Dr. Andy

Reflections on medicine and biology among other things

Sunday, December 18, 2005

Science and scientific misconduct

I have been irritated at the journal Science for some time, mostly because they make it so hard to access material on-line. For example, the retraction of the Hwang stem-cell paper is apparently not available to non-subscribers.

I am also perrenially irritated at the reluctance of the scientific enterprise to weed out fraud and sloppy practices. As someone with experience (4 years getting a Ph.D. and 2 years doing research as a fellow) I can tell you there is a lot out there that no one can replicate, it is just lower profile than stem cells. And here I am NOT talking about labs I worked in but papers you'd cite just to have someone tell you that despite there being no correction and no contrary data in the literature the results were widely known to be wrong. Of course some of this was not fraud or dishonesty at all but due to sloppiness or bad interpretatin of date, etc., that is honest error. Still, I found the world of molecular biology to be far less rigorous and much poorer at error correction that it should be.

These two sources of irritation have now intersected in the stem cell mess:
At another press briefing this afternoon in Washington, D.C., Science editor Donald Kennedy said that in their phone call, Hwang and Schatten told editors that the data in three areas--cell surface marking, DNA fingerprinting, and teratoma formation--"could not be trusted." But even though the paper contains errors that were known at the time of submission, Kennedy said there is not at present evidence to conclude scientific misconduct.
If knowingly submistting fake data isn't scientific misconduct what exactly is?

UPDATE: well, the retraction, such that is is, along with the original paper is here, so Science is innocent of the charge above. But the correction issued in November regarding faulty data in one table is only available to subscribers. You'd think Science would see the benefit in getting all the data out in the public domain to encourage discussion, etc. but I guess not

UPUPDATE: more about Science in the eye of the storm here

1 Comments:

At 2:35 PM, Blogger pluripotentate said...

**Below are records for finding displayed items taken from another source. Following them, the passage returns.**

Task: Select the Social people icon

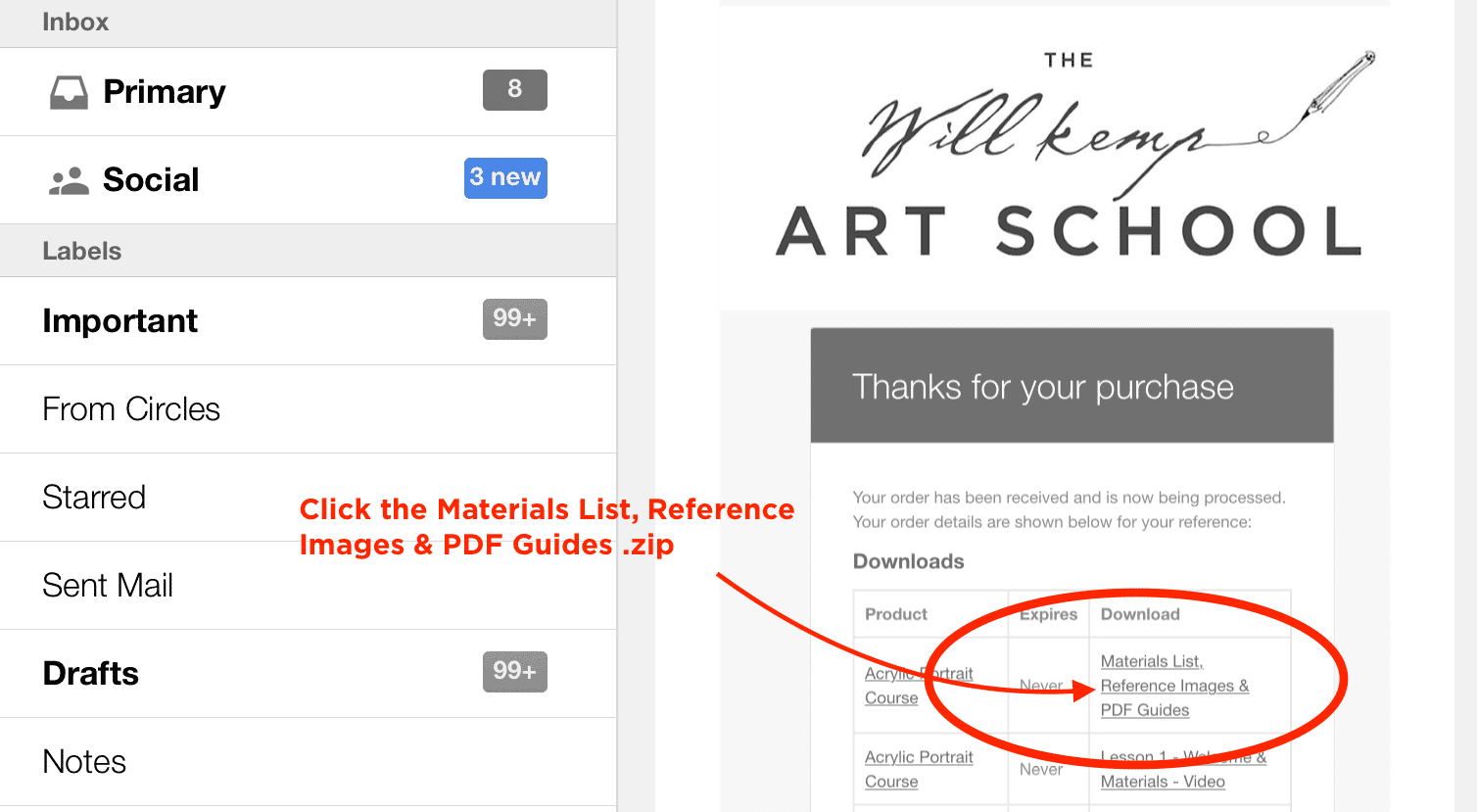Action: point(69,178)
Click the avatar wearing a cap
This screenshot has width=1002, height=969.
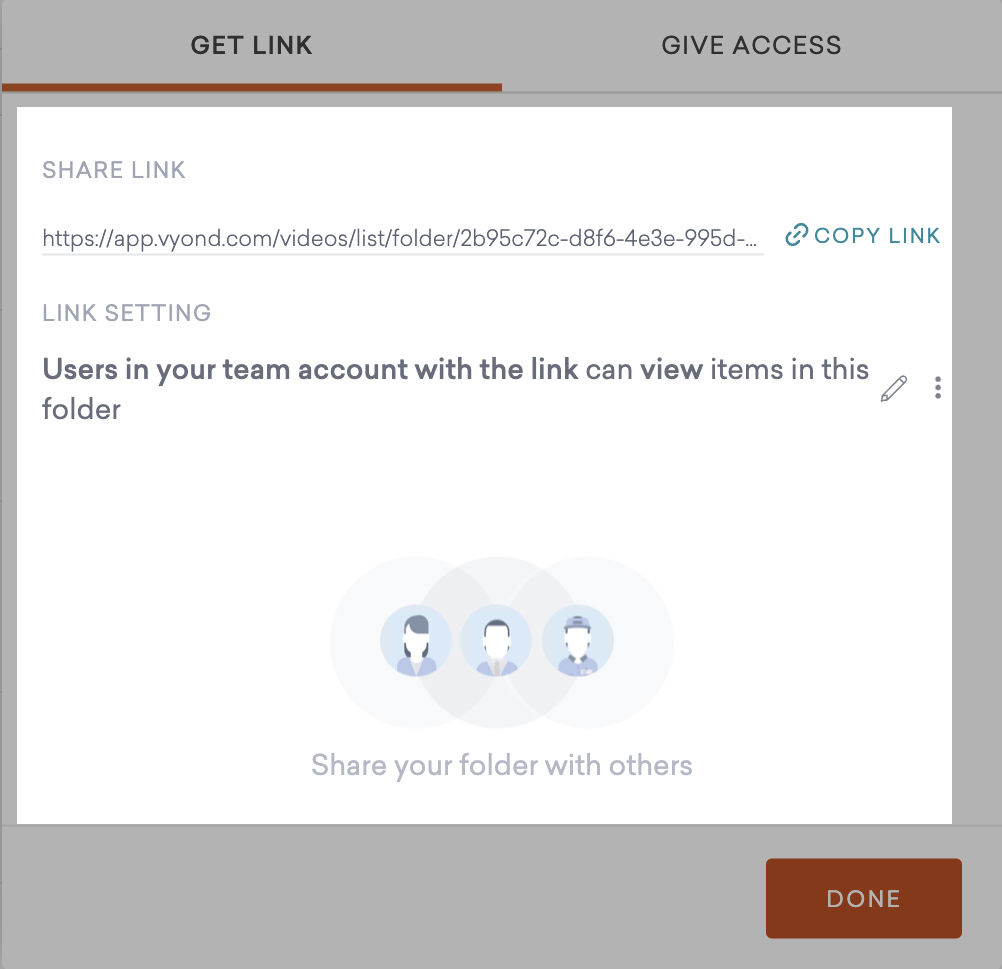coord(577,641)
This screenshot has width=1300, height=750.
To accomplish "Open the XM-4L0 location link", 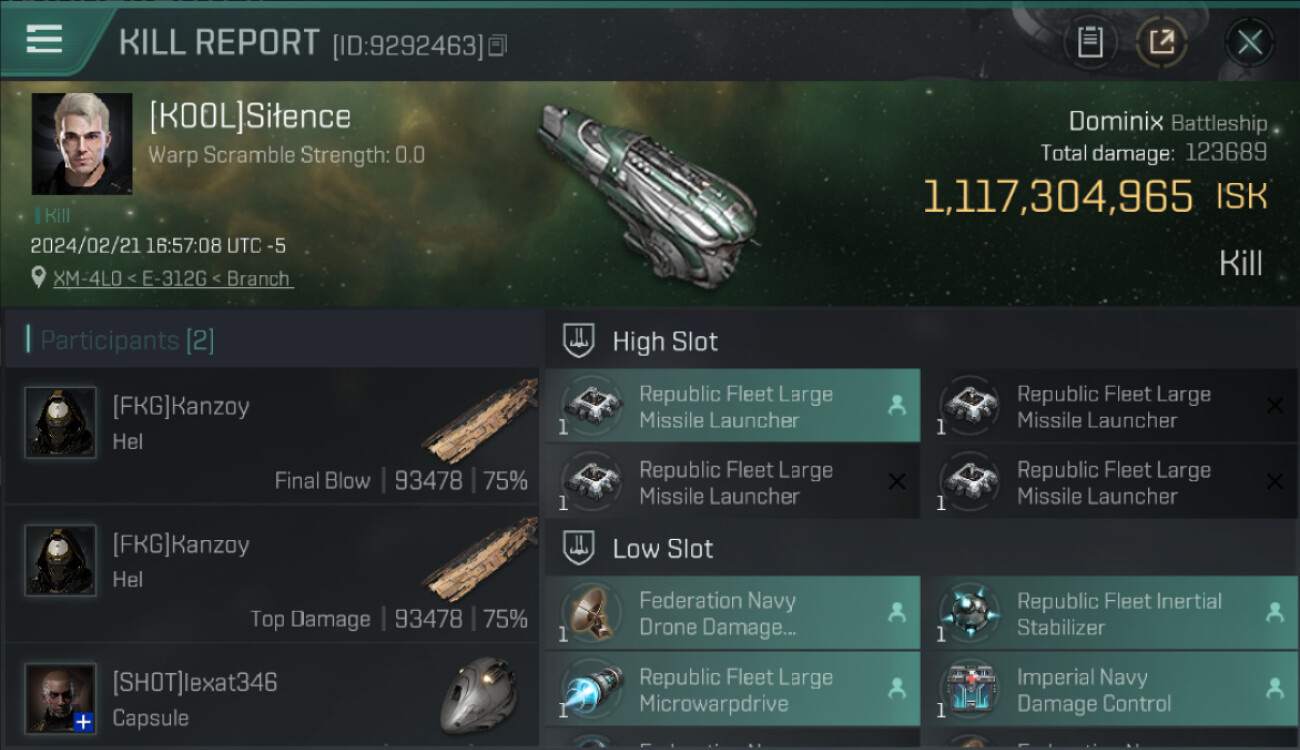I will 172,279.
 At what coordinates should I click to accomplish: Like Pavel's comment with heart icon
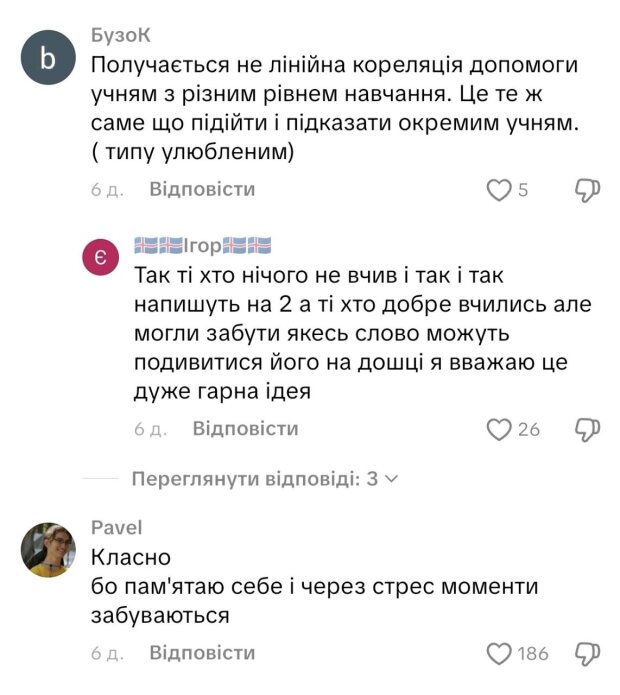pos(498,654)
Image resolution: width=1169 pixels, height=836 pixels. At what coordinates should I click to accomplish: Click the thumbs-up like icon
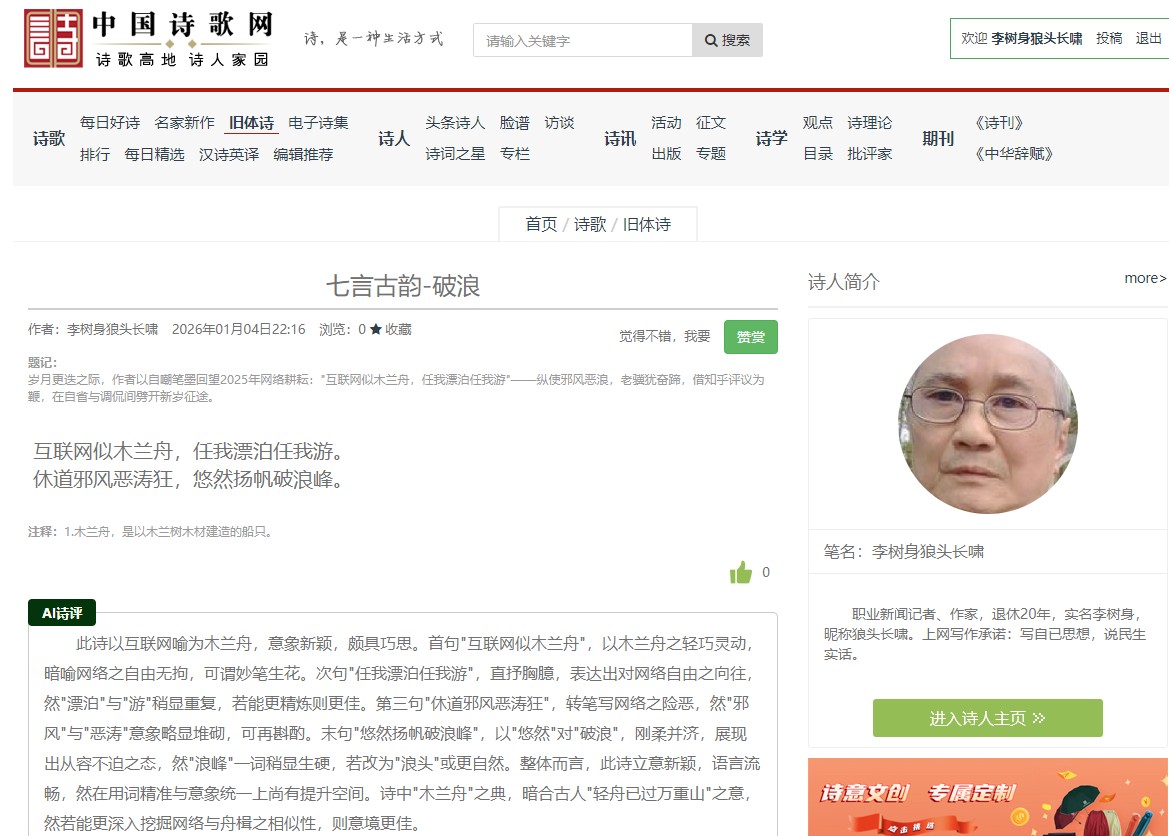point(741,573)
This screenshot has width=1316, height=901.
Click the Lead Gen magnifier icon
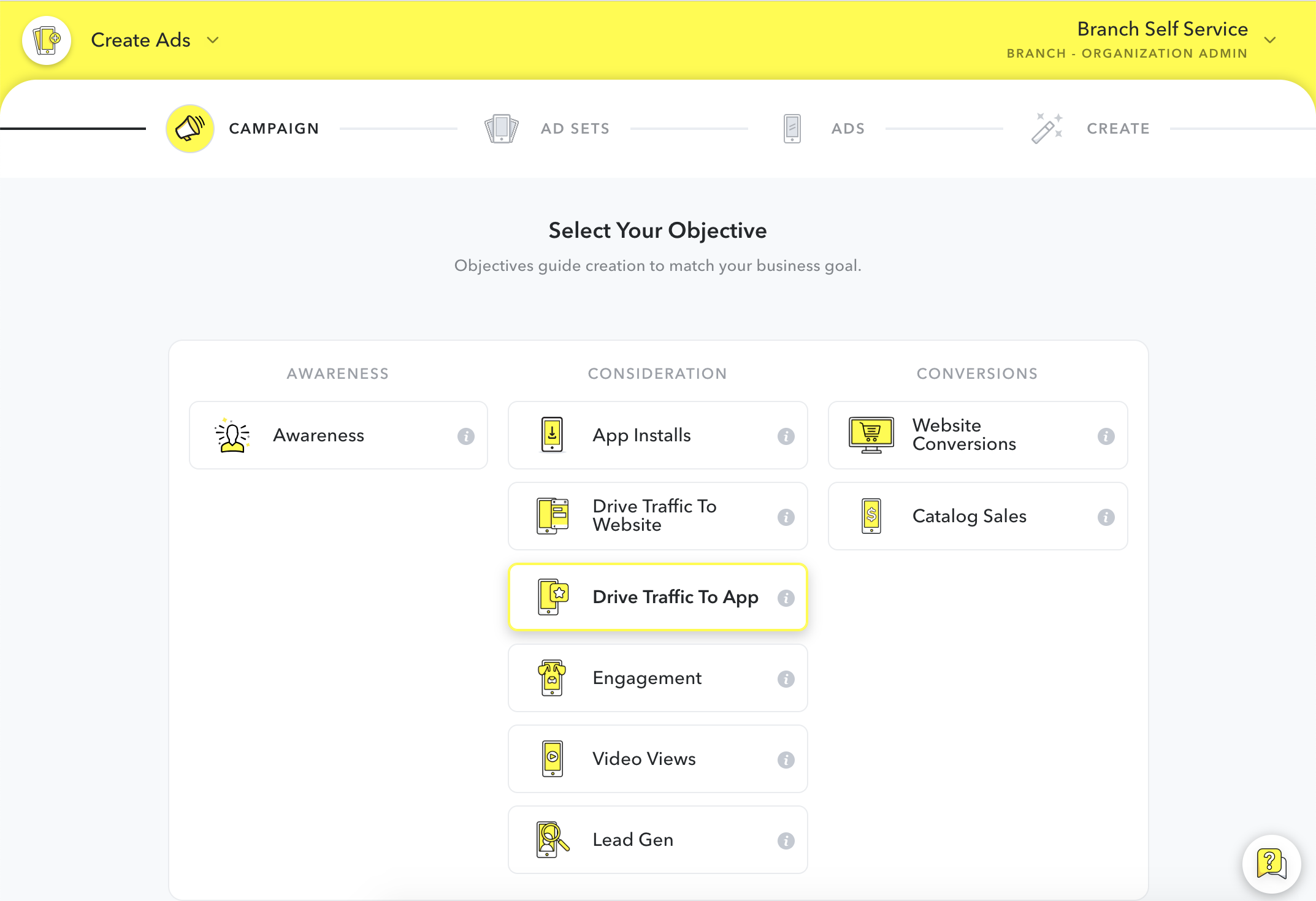(x=553, y=840)
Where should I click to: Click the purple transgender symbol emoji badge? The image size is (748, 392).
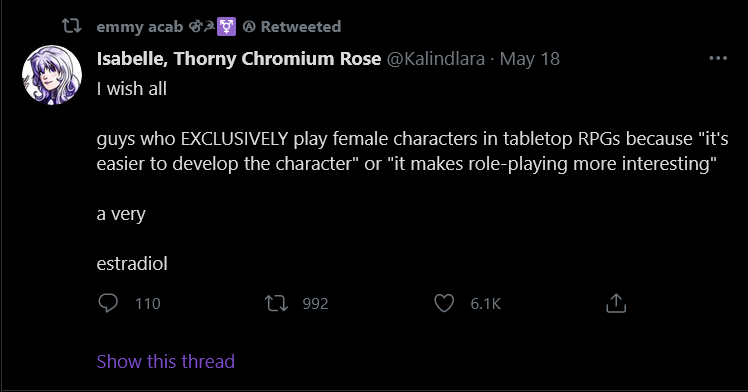226,27
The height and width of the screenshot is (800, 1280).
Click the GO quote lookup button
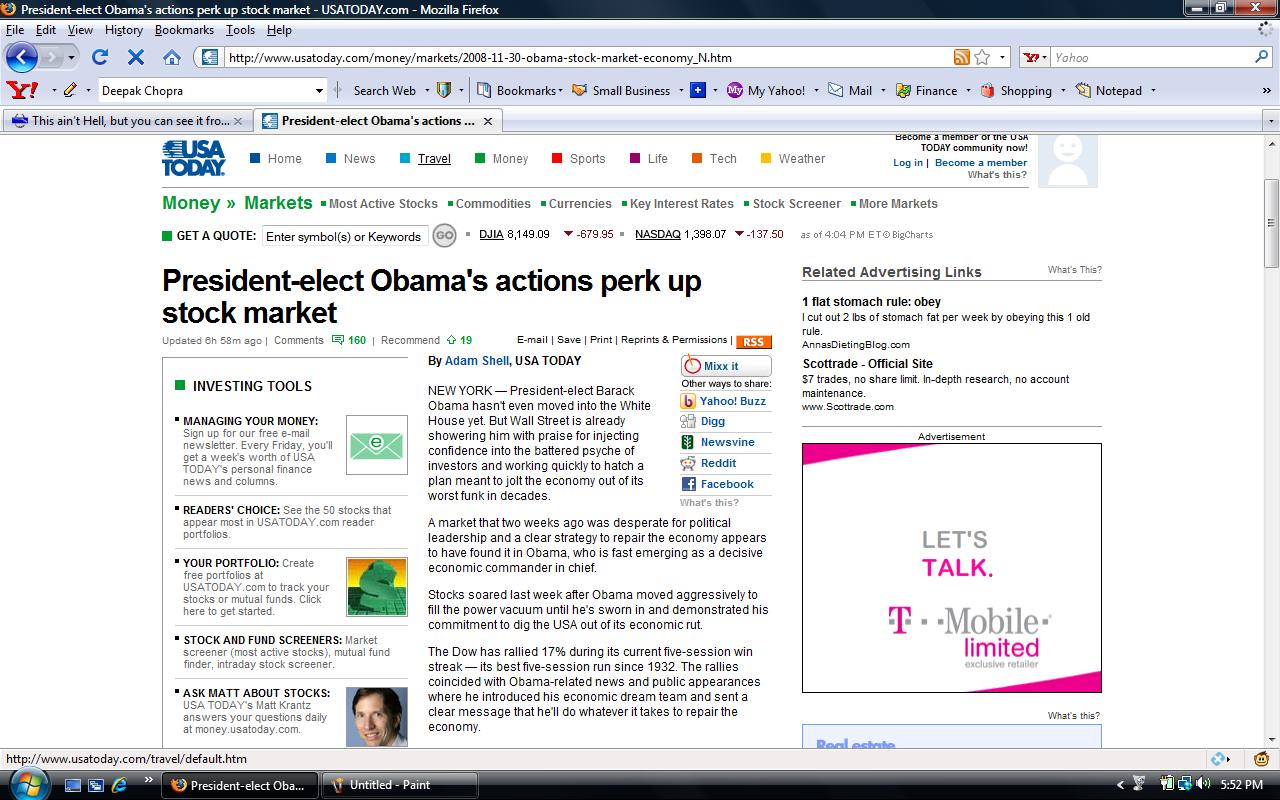pyautogui.click(x=444, y=235)
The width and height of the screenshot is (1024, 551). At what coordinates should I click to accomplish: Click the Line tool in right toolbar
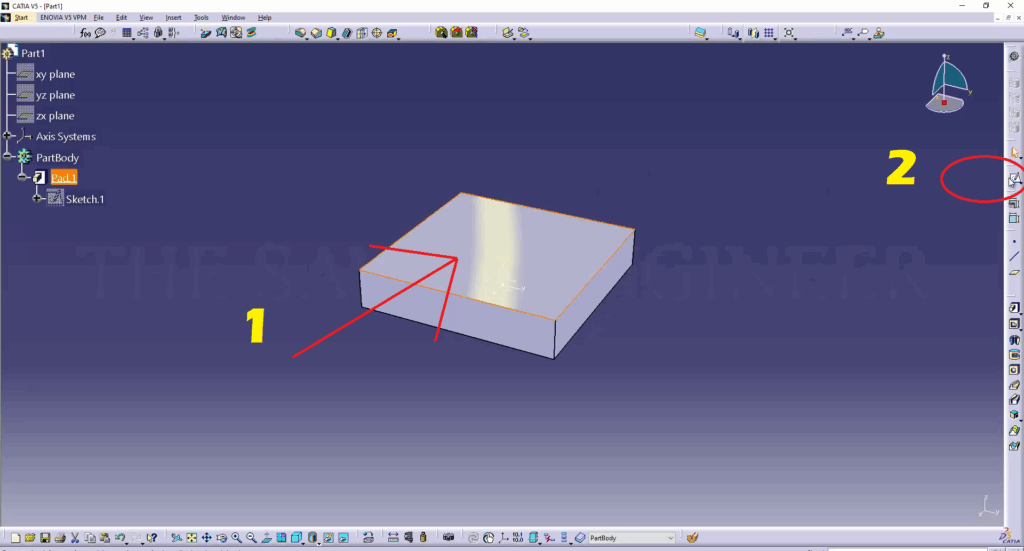[1014, 257]
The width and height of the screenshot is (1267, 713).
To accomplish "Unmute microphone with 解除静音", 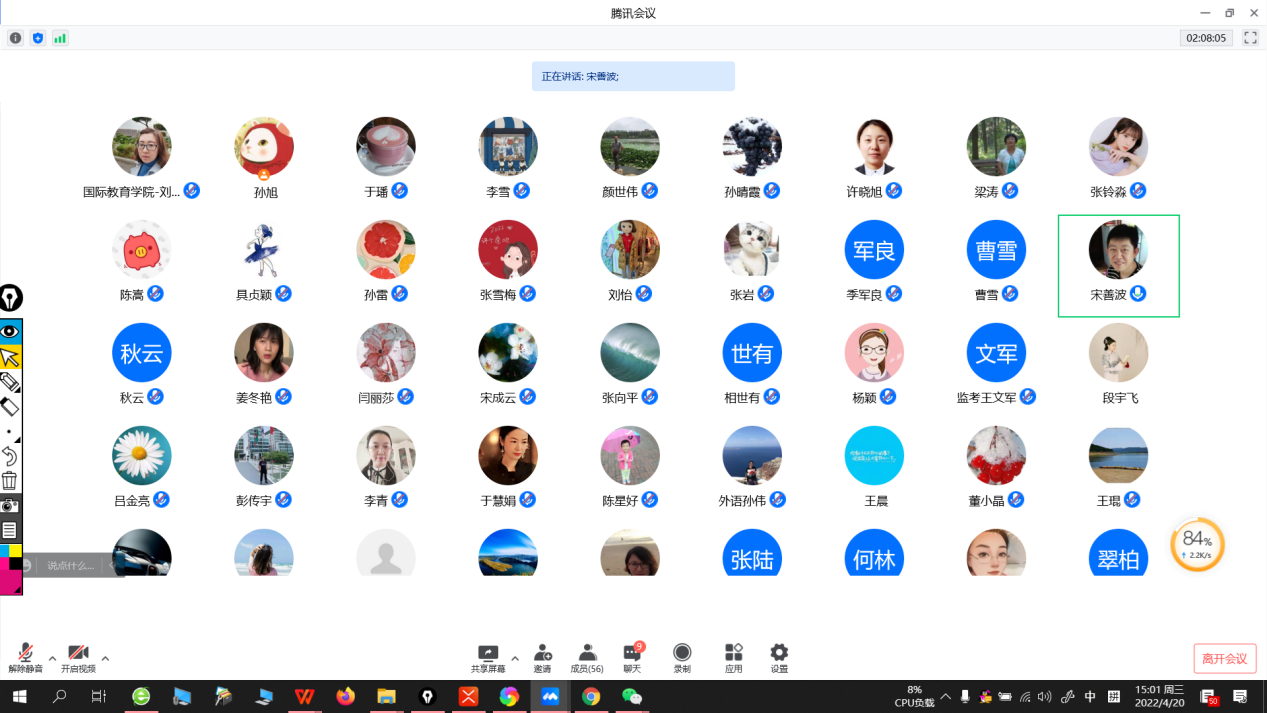I will (26, 657).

(sheep cloner) ian wilmut and a bunch of other famous scientists wrote a letter scolding the media for getting involved in this hwang mess. terrible decision. certainly the e! channel has no business interpreting scientific data and reporting half-understood figures as the latest scandal. but shutting out journalists with a science background makes all science seem like it's a private club, possibly with some very unsavory rituals.